What are they Playing?
Whatās Going on?
archive.org - C X Wong
"Precision: Statistical and Mathematical Methods in Horse Racing" thoroughly discusses the mathematical and statistical methods in handicapping and betting techniques. Differentiations, combinatorics, normal distribution, kernel smoothing and other mathematical and statistical tools are introduced. The jargons and equations are kept to a minimum so that it is easy to understand for most readers. More than 20 professional programs are freely available to download, which can allow readers to easily apply the methodology introduced in the book.
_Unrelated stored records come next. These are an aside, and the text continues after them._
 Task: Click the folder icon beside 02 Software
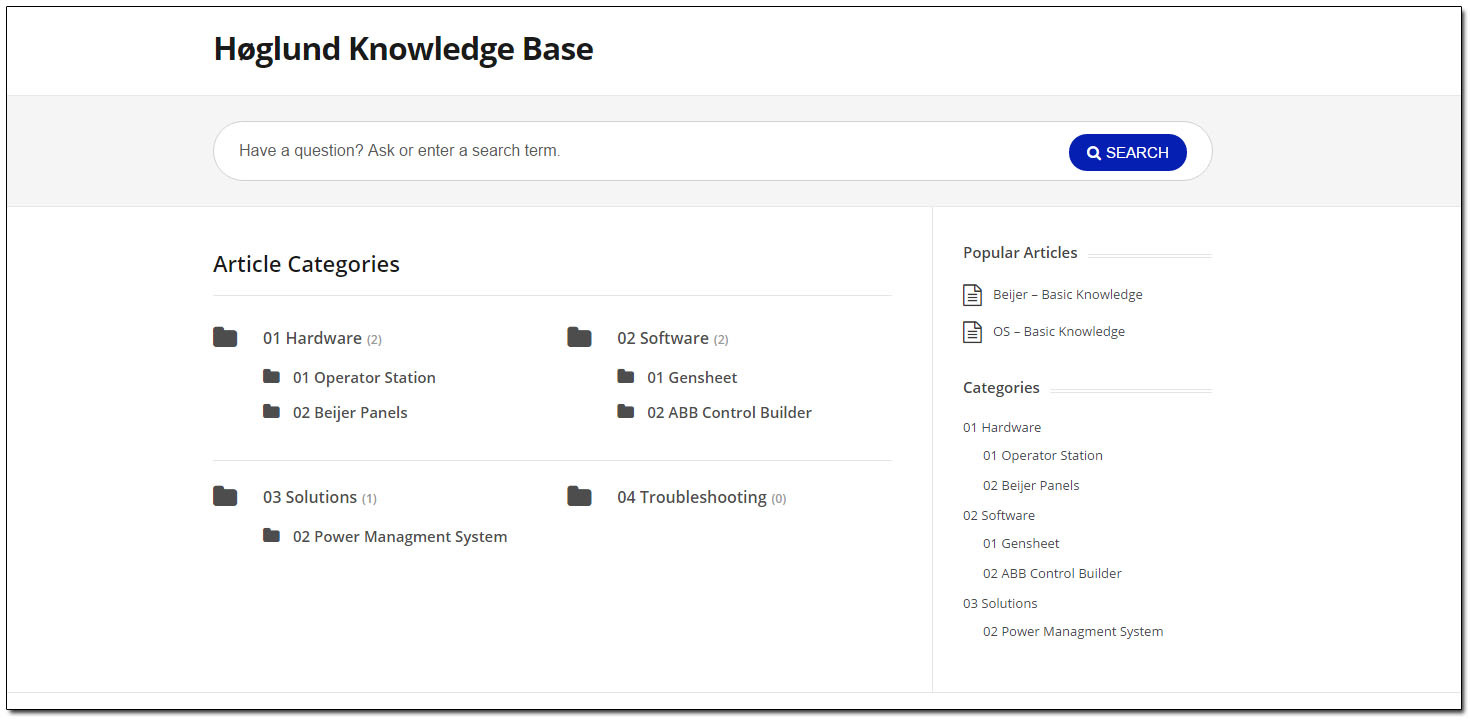(x=579, y=337)
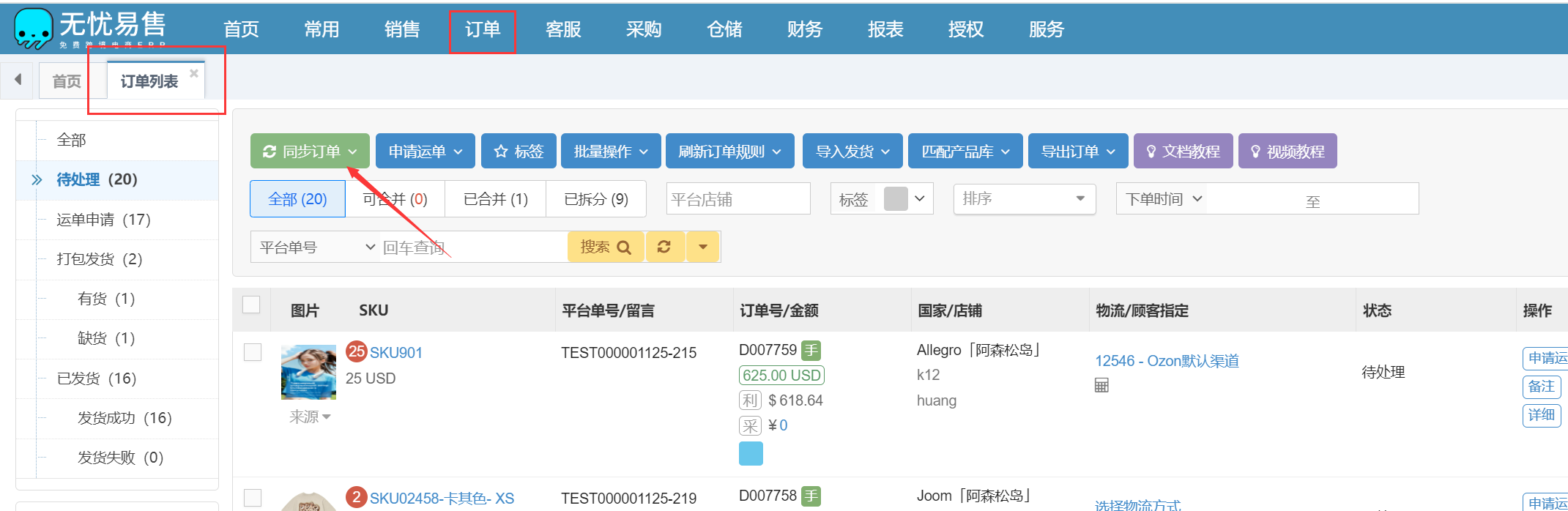Click the 标签 star button in the toolbar
Screen dimensions: 1568x511
[x=519, y=152]
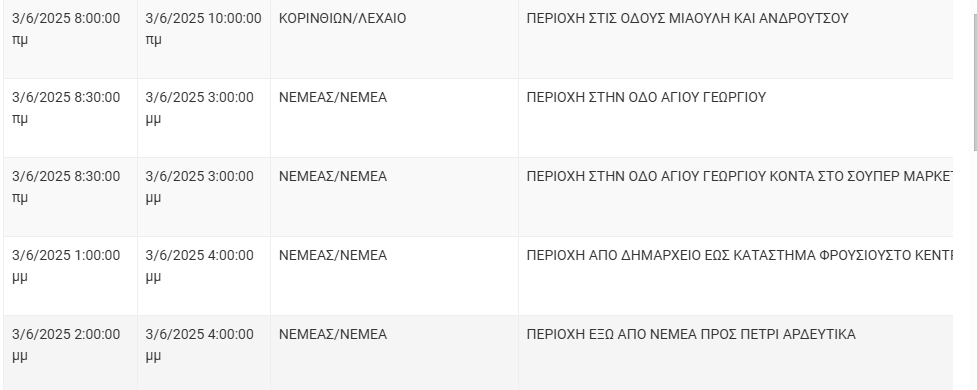The image size is (977, 390).
Task: Click 3/6/2025 3:00:00 μμ in third row
Action: coord(199,187)

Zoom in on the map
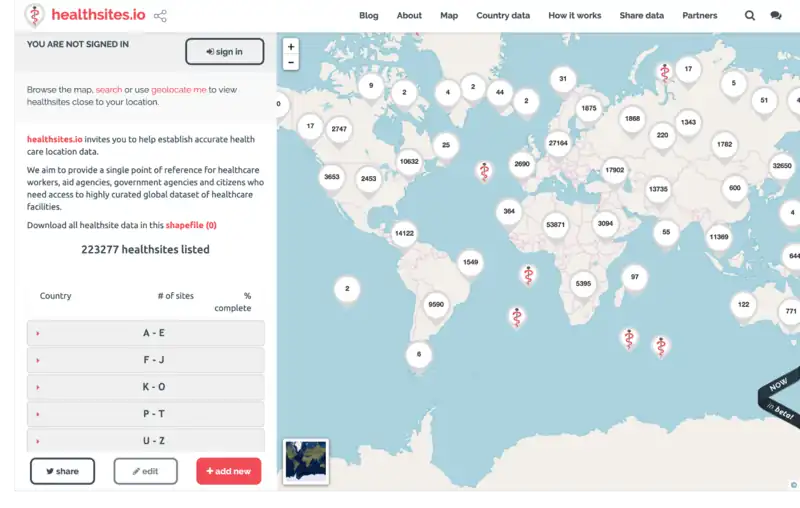click(x=291, y=46)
This book can be divided into three main parts: horse handicapping (Chapters 2-6), wagering (Chapters 7-9) and theories in practices (Chapters 10-11). Chapter 1 will explain why long term gains are possible in horse racing. About horse handicapping, we will start with analysing racing forms in Chapter 2. Other handicapping factors such as weight carried, jockeys, trainers and pedigrees will be discussed in Chapter 3. Some advanced statistical methods, such as chi-square test and kernel smoothing, will be introduced in Chapter 4 to further analyse those handicapping factors discussed in previous chapters. The following two chapters are about probability estimations. In Chapter 5, normal distribution and multinominal logistic regression are introduced in estimating winning probability of each race horse. In Chapter 6, we will talk about some methods in misconceptions in estimating placed probability.
Two main concepts in wagering, Kelly criterion and hedging, will be discussed in Chapters 7 and 8. To hit exotic pools, those theories in combinatorics in Chapter 9 will definitely help the readers. The author will share his experiences in betting syndicate in Chapter 10, and tell you how to be a successful professional horseplayer in the last Chapter.